CHIEF JUSTICE REHNQUIST: But you say, Mr. Dellinger, you want quality programming, and yet you also say that the 60 percent of the people who don't have cable, or 40 percent, whatever, are perhaps people in lower income brackets and that sort of thing. Maybe the people in the lower income brackets don't necessarily want the history channel or something like that.

GENERAL DELLINGER: Well, it's -- these are stations that often appeal to communities. Take an example. KCEC was a Spanish language station, over-the-air broadcast station. Once it got on the cable, it had the resources to institute its first local news program in the Spanish language that served the Hispanic population. A lot of these -- there's a new fourth network made up of channels that used to be located in the nether regions of broadcasting. Getting them on cable leads to more sources. I do not think --

JUSTICE SANDRA DAY O'CONNOR: But to argue that it's better for people to have more news programs certainly reinforces the notion that it is a content-based interest here that's being urged, and I wonder, General Dellinger, the broadcast stations and the stations that aren't on cable are still out there on the air for a viewer to receive if they switch off of cable, aren't they? I mean, there are switches. I can plug in a TV set and pull in these other stations, can't I?

__PROBLEMS__
1. In the oral argument transcript, what did KCEC start once it got onto cable?
2. Carry the oral argument transcript forward from the point where it stops.

__EXTRACTED RECORDS__
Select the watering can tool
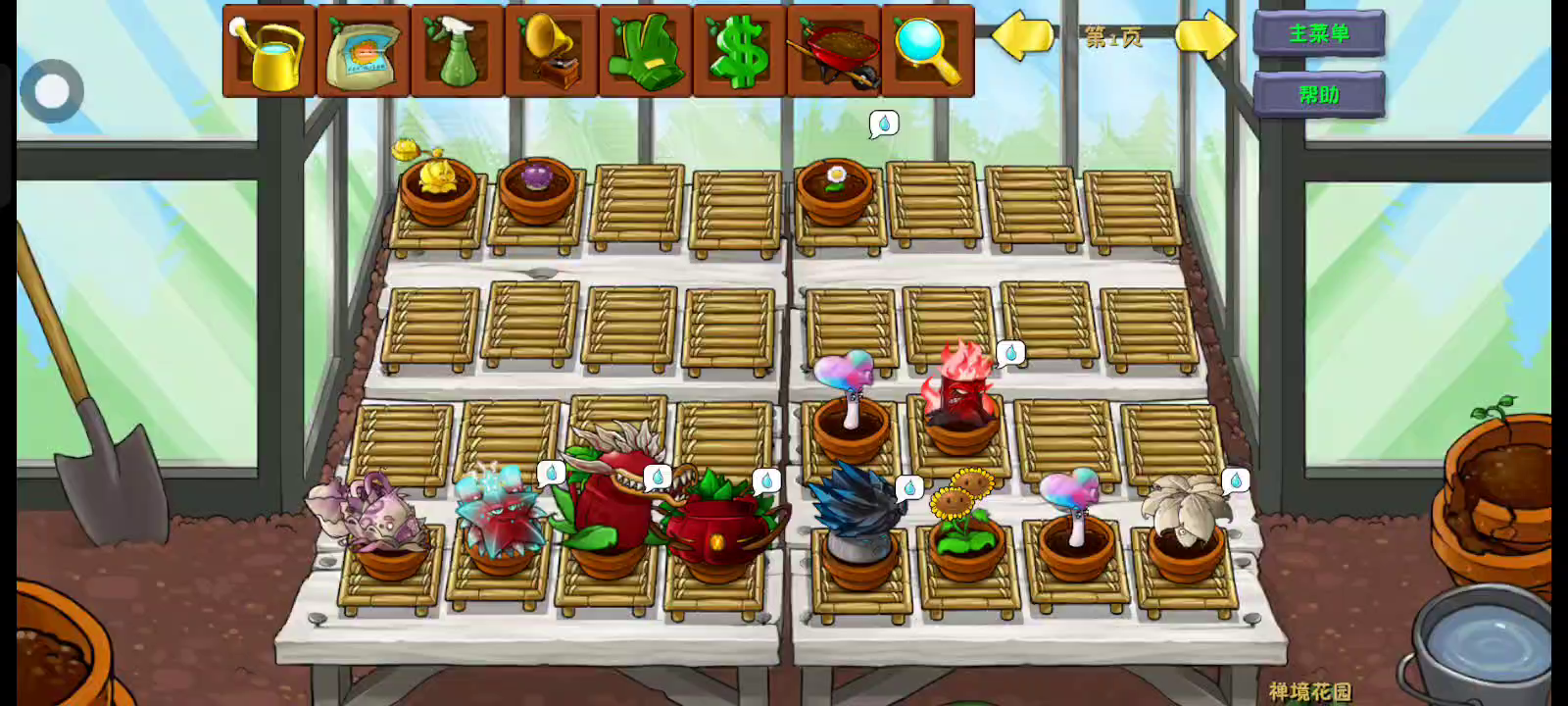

* * *

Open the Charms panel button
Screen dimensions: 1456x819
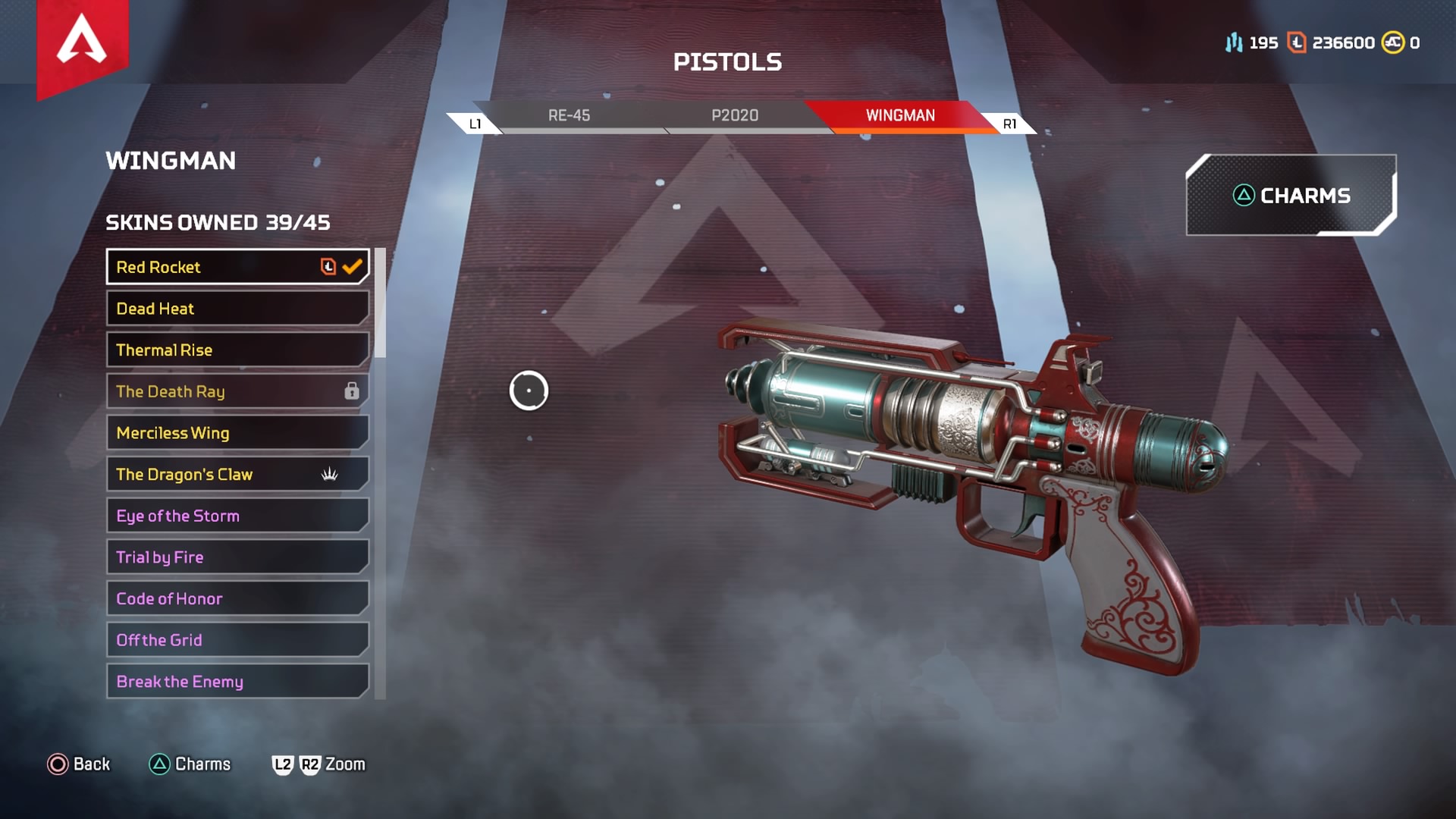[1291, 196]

__ANSWERS FOR THE EXERCISE__
1. Its first local news program in the Spanish language.

2.
GENERAL DELLINGER: Let me respond to your first question first, which is that I do think it's important that having a legitimate congressional concern that local broadcasters are not depleted of revenue so that those local broadcasters can make their own decisions and have the resources --

JUSTICE O'CONNOR: Well then, why not give them subsidies? That's very narrowly tailored. You don't have to commandeer all the channels. If the Government is concerned about prosperity of the station, give them a subsidy.

GENERAL DELLINGER: I think both the subsidy and the A/B switch are unsatisfactory and not less restrictive alternatives, but it is important to me that we understand that one is not touching a third rail of content skewing by the Government for the Government to think that local broadcasters ought not be starved of resources so they can choose, but on these two alternatives, the problem of Government subsidies --

JUSTICE SCALIA: You at least -- the Government at least thinks that expensive programming is better programming.

GENERAL DELLINGER: The Government --

JUSTICE SCALIA: And there may be those that think that, you know, talking heads are better than blowing up buildings or things like that, but the Government has made that decision --

GENERAL DELLINGER: Yes.

JUSTICE SCALIA: -- at any rate. Expensive programming is better programming, right?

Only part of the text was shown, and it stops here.